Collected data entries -
+++

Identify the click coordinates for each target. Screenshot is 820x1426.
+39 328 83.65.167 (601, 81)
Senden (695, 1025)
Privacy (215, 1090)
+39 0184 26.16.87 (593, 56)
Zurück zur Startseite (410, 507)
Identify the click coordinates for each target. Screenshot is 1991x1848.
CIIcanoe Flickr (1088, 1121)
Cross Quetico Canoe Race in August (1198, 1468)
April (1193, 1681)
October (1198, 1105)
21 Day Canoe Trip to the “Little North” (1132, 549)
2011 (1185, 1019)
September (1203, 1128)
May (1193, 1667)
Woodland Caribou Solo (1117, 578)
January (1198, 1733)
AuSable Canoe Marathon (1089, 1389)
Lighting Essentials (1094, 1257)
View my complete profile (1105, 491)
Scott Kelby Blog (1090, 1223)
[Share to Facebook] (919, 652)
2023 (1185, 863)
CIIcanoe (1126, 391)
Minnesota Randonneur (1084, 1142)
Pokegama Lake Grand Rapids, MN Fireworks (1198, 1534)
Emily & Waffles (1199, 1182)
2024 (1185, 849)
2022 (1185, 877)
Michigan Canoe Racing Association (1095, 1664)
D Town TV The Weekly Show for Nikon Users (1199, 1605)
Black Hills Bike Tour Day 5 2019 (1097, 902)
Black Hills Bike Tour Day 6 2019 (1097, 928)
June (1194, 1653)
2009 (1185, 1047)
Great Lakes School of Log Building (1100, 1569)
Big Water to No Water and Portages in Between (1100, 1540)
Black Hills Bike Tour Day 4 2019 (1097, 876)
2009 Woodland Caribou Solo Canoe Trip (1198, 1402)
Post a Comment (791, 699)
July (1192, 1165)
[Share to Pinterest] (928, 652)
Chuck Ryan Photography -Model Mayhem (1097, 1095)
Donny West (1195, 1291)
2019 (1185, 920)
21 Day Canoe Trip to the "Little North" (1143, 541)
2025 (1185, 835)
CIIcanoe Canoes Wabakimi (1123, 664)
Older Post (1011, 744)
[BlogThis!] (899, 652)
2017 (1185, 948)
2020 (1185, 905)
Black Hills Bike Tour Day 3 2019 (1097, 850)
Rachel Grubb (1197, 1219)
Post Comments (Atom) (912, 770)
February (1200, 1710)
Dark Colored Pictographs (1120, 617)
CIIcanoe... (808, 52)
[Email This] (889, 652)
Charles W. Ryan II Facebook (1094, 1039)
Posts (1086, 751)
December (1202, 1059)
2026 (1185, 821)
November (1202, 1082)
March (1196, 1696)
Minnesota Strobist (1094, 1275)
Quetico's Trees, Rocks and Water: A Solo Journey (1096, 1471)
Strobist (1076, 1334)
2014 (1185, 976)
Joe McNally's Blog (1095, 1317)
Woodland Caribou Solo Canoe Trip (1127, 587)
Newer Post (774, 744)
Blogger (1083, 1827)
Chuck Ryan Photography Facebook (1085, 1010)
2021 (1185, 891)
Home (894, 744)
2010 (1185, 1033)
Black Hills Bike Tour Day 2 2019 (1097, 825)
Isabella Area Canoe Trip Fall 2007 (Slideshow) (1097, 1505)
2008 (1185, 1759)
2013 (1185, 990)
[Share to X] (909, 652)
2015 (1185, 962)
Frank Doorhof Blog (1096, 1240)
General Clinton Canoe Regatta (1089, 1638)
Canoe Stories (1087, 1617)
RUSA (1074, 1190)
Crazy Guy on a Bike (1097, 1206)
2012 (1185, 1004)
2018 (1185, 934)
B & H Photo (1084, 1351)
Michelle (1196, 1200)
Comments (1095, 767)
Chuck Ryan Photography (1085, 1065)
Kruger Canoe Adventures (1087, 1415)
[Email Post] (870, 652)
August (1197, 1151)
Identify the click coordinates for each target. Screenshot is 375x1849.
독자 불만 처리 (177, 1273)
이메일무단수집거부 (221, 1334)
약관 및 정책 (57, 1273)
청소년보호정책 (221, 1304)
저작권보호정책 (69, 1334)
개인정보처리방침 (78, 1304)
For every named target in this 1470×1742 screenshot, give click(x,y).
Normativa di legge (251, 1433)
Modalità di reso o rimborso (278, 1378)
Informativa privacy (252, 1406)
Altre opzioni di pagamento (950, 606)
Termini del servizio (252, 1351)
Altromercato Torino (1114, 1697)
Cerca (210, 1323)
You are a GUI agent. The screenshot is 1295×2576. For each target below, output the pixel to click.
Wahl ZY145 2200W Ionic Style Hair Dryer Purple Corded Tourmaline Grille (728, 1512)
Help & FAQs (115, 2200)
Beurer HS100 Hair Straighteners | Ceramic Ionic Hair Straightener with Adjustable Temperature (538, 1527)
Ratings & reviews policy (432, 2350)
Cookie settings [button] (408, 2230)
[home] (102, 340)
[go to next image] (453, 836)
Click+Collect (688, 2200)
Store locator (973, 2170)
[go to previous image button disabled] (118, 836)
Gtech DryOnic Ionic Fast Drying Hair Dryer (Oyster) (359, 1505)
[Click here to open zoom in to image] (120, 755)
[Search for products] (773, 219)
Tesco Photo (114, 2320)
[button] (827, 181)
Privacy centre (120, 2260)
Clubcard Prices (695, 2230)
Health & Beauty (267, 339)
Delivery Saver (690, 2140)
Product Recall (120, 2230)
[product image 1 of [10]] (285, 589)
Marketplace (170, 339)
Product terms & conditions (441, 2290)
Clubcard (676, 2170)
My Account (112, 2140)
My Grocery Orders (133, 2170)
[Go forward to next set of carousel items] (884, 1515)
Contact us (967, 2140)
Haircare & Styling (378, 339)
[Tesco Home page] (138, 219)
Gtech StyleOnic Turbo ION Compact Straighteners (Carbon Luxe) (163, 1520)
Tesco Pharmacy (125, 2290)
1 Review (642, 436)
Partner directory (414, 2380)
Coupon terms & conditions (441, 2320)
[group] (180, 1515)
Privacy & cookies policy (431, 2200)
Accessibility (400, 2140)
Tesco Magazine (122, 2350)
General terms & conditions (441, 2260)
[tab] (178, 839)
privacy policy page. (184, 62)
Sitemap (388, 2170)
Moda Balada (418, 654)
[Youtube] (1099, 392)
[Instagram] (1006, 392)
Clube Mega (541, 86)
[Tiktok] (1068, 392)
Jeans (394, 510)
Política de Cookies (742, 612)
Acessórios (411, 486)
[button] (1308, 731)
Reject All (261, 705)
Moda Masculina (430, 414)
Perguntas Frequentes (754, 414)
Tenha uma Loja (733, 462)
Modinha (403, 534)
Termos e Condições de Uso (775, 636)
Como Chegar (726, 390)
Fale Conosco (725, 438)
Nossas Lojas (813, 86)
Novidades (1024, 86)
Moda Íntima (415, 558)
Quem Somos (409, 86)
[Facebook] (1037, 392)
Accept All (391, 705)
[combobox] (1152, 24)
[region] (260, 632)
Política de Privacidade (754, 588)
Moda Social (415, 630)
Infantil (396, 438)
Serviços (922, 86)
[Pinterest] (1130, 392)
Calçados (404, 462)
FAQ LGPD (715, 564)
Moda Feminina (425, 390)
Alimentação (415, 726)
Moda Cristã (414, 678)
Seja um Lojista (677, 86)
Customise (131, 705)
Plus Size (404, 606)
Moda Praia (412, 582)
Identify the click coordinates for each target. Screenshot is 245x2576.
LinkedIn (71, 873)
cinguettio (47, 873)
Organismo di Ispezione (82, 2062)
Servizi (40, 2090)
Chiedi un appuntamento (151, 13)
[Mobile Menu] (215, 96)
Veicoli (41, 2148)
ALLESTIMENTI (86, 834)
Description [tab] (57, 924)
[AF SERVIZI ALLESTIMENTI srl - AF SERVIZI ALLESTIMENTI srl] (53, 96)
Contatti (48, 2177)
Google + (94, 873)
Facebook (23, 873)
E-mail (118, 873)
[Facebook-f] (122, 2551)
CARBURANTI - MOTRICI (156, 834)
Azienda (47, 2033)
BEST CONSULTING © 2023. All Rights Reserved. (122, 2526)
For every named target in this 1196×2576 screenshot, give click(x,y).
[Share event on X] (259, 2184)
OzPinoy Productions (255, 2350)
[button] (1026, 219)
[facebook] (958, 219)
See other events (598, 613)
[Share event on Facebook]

+++

WHAT TO DO - When you reach the line holding "Newer Post (774, 744)" in the records above, begin reproducing exactly, stop after the line holding "Screenshot is 375x1849.", and output nothing else.

SOLUTION FOR THIS TASK -
Newer Post (774, 744)
Blogger (1083, 1827)
Chuck Ryan Photography Facebook (1085, 1010)
2021 (1185, 891)
Home (894, 744)
2010 (1185, 1033)
Black Hills Bike Tour Day 2 2019 (1097, 825)
Isabella Area Canoe Trip Fall 2007 (Slideshow) (1097, 1505)
2008 (1185, 1759)
2013 (1185, 990)
[Share to X] (909, 652)
2015 (1185, 962)
Frank Doorhof Blog (1096, 1240)
General Clinton Canoe Regatta (1089, 1638)
Canoe Stories (1087, 1617)
RUSA (1074, 1190)
Crazy Guy on a Bike (1097, 1206)
2012 (1185, 1004)
2018 (1185, 934)
B & H Photo (1084, 1351)
Michelle (1196, 1200)
Comments (1095, 767)
Chuck Ryan Photography (1085, 1065)
Kruger Canoe Adventures (1087, 1415)
[Email Post] (870, 652)
August (1197, 1151)
Identify the click coordinates for each target. Screenshot is 375x1849.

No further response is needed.